[보이는 대상의 위치 찾기 데이터]
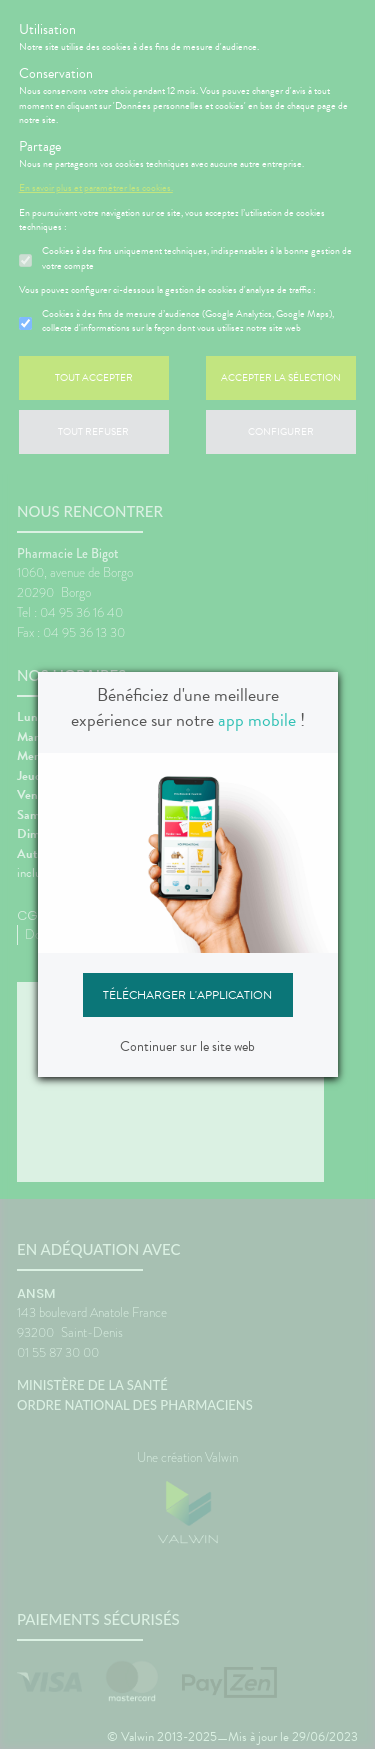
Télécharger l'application (187, 995)
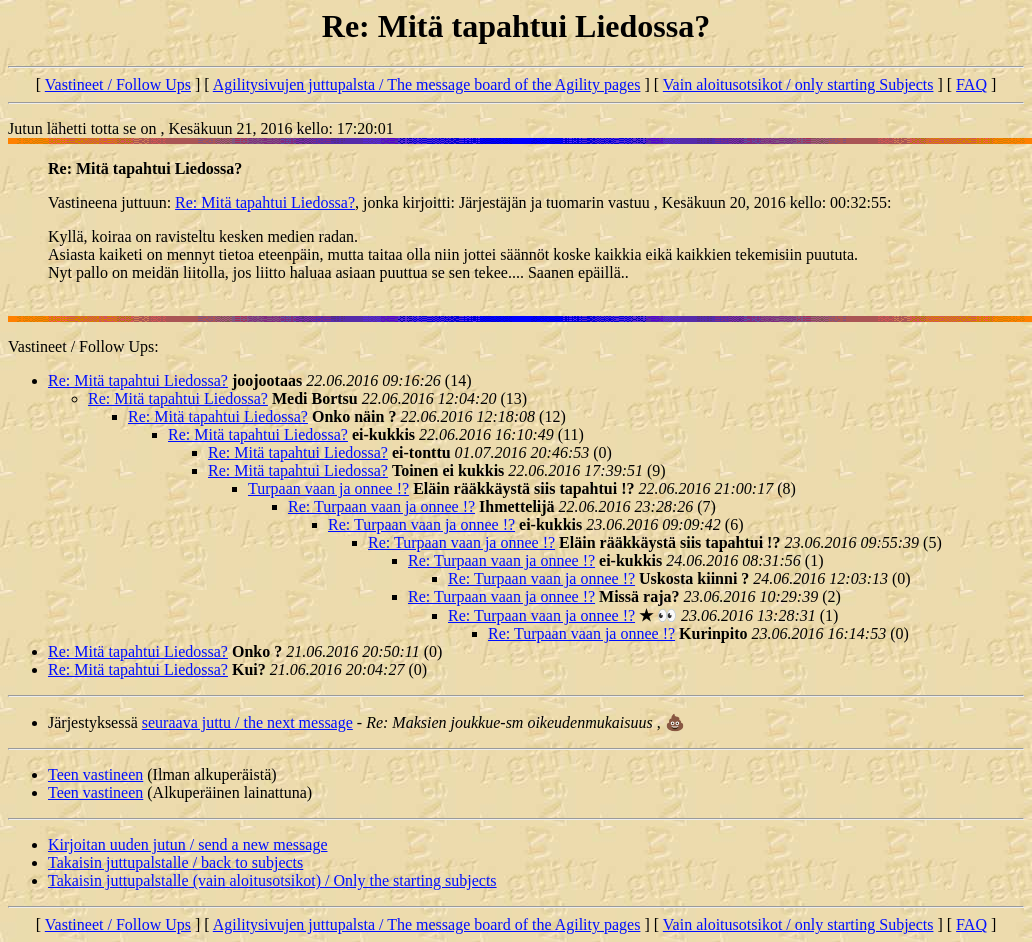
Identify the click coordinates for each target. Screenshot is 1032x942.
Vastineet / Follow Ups (118, 84)
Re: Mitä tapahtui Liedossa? (265, 202)
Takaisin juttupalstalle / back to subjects (175, 862)
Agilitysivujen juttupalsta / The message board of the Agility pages (427, 84)
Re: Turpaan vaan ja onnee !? (381, 506)
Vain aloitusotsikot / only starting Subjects (798, 84)
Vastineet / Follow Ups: (83, 346)
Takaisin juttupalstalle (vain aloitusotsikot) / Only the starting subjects (272, 880)
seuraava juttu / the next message (247, 722)
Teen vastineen (95, 774)
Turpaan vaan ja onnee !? (328, 488)
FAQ (971, 84)
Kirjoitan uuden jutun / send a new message (188, 844)
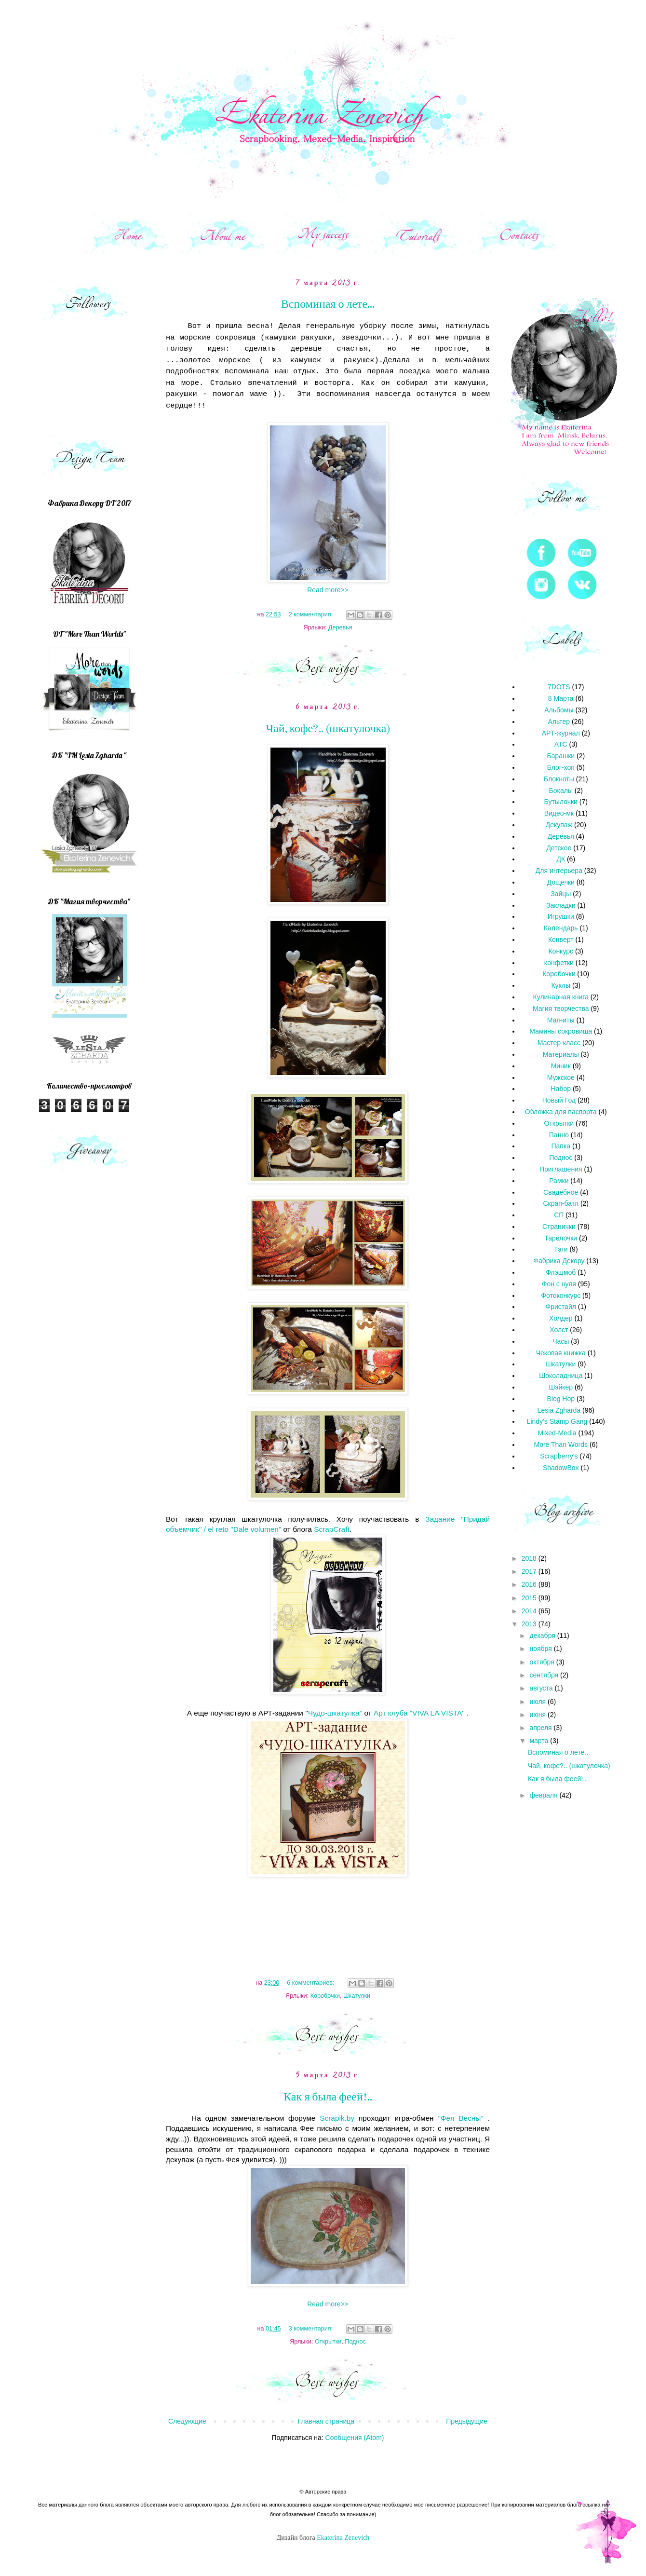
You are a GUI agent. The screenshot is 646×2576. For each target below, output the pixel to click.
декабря (543, 1635)
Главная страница (326, 2421)
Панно (559, 1135)
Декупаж (559, 825)
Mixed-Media (557, 1433)
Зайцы (561, 894)
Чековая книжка (561, 1353)
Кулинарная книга (561, 997)
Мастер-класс (559, 1043)
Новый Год (559, 1100)
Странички (559, 1226)
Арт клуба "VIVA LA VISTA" (419, 1713)
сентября (544, 1675)
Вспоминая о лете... (328, 304)
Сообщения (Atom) (354, 2437)
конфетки (559, 963)
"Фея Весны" (460, 2118)
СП (559, 1215)
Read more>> (328, 590)
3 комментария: (312, 2328)
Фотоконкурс (560, 1295)
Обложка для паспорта (561, 1112)
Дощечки (561, 882)
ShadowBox (561, 1468)
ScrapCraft (332, 1529)
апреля (541, 1727)
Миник (561, 1066)
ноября (541, 1648)
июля (538, 1701)
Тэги (561, 1249)
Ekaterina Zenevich (343, 2537)
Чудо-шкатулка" (335, 1713)
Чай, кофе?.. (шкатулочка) (328, 728)
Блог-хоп (561, 767)
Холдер (561, 1318)
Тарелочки (560, 1238)
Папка (560, 1146)
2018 (530, 1558)
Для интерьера (559, 870)
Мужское (561, 1077)
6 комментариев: (311, 1982)
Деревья (340, 627)
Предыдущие (466, 2421)
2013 (530, 1624)
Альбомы (558, 710)
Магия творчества (561, 1008)
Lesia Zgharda (559, 1410)
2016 (530, 1584)
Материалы (561, 1054)
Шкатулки (356, 1995)
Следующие (187, 2421)
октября (542, 1662)
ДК (560, 859)
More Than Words (561, 1444)
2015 (530, 1598)
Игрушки (561, 916)
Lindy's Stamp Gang (557, 1421)
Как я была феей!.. (327, 2096)
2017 (530, 1571)
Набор (561, 1088)
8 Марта (561, 698)
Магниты (561, 1020)
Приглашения (560, 1169)
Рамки (558, 1181)
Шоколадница (560, 1375)
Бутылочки (561, 801)
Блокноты (559, 779)
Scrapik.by (337, 2118)
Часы (560, 1341)
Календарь (561, 928)
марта (539, 1741)
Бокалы (561, 790)
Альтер (559, 721)
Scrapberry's (559, 1456)
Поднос (355, 2341)
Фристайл (561, 1306)
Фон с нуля (559, 1284)
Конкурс (560, 951)
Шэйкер (561, 1387)
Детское (558, 848)
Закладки (561, 905)
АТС (560, 744)
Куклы (560, 985)
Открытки (328, 2341)
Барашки (561, 756)
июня (538, 1714)
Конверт (561, 939)
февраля (544, 1795)
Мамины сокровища (560, 1031)
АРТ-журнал (561, 733)
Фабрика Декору (558, 1261)
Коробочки (325, 1995)
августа (541, 1688)
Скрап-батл (561, 1203)
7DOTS (559, 687)
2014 (530, 1611)
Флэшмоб (561, 1272)
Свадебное (560, 1192)
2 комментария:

◆ 과제 안내
목록에서 "Открытки (328, 2341)" 부분이 있는 줄에서 시작해 목록의 마지막 줄까지(양 끝 줄 포함) 요청 텍스트까지 모두 다시 적으세요. 이때 답에 있는 좌표값은 전부 0.45를 곱한 뒤 정수로 반올림하고, 소수점 아래가 정확히 0.5이면 올리세요.

◆ 문제 정답
Открытки (148, 1053)
Барашки (252, 340)
июня (242, 771)
Конверт (252, 423)
февраля (245, 808)
Мамины сокровища (252, 464)
АРТ-журнал (252, 330)
Фабрика Декору (251, 567)
Коробочки (146, 898)
августа (243, 760)
Скрап-батл (252, 541)
7DOTS (252, 309)
2014 (239, 725)
Флэшмоб (252, 572)
Свадебное (252, 536)
2 комментария:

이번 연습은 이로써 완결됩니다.